An online news site devoted to divulging information from NSA whistleblower Edward Snowden published a report Thursday saying that in a joint operation begun in 2010, the GCHQ, with support from the NSA, remotely penetrated Gemalto’s computer network and stole the encryption keys that secure SIM cards that run mobile phones. With those keys, the electronic spy agencies reportedly would be able to monitor much of the world’s cellular voice and data communications.
But Amsterdam-based Gemalto on Monday issued a brief statement saying that its products “are secure.”
“Gemalto…is devoting the necessary resources to investigate and understand the scope of such sophisticated techniques,” the statement says. “Initial conclusions already indicate that Gemalto SIM products (as well as banking cards, passports and other products and platforms) are secure and the company doesn’t expect to endure a significant financial prejudice.”

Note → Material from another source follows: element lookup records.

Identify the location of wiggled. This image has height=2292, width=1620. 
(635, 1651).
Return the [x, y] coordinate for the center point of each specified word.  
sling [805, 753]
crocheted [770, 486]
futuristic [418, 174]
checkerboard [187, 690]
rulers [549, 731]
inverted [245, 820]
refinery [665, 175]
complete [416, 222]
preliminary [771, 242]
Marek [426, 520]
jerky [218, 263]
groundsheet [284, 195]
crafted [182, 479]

Gemalto said it will have more to say on Wednesday, when it will have a press conference at 10:30 a.m. Paris time.
The allegations came in a story by The Intercept, a unit of First Look Media, dubbed “The Great SIM Heist: How Spies Stole the Keys to the Encryption Castle.”
“With these stolen encryption keys, intelligence agencies can monitor mobile communications without seeking or receiving approval from telecom companies and foreign governments,” the story says. “Possessing the keys also sidesteps the need to get a warrant or a wiretap, while leaving no trace on the wireless provider’s network that the communications were intercepted. Bulk key theft additionally enables the intelligence agencies to unlock any previously encrypted communications they had already intercepted, but did not yet have the ability to decrypt.”
Gemalto was “totally oblivious” to the hack, according to The Intercept, which quoted a company executive saying he was “disturbed, quite concerned.”
The Intercept said the GCHQ would not comment specifically about the alleged Gemalto incident, but said its broader terrorism-tracking operations comply with British law and the European Convention on Human Rights. The NSA declined to make any comment.
Though the report does not address the payments implications of the hack, SIM cards act as the secure element in a number of mobile-payments services, including those offered by Apple Inc.'s Apple Pay and the Softcard venture from AT&T Inc., Verizon Communications, and T-Mobile USA.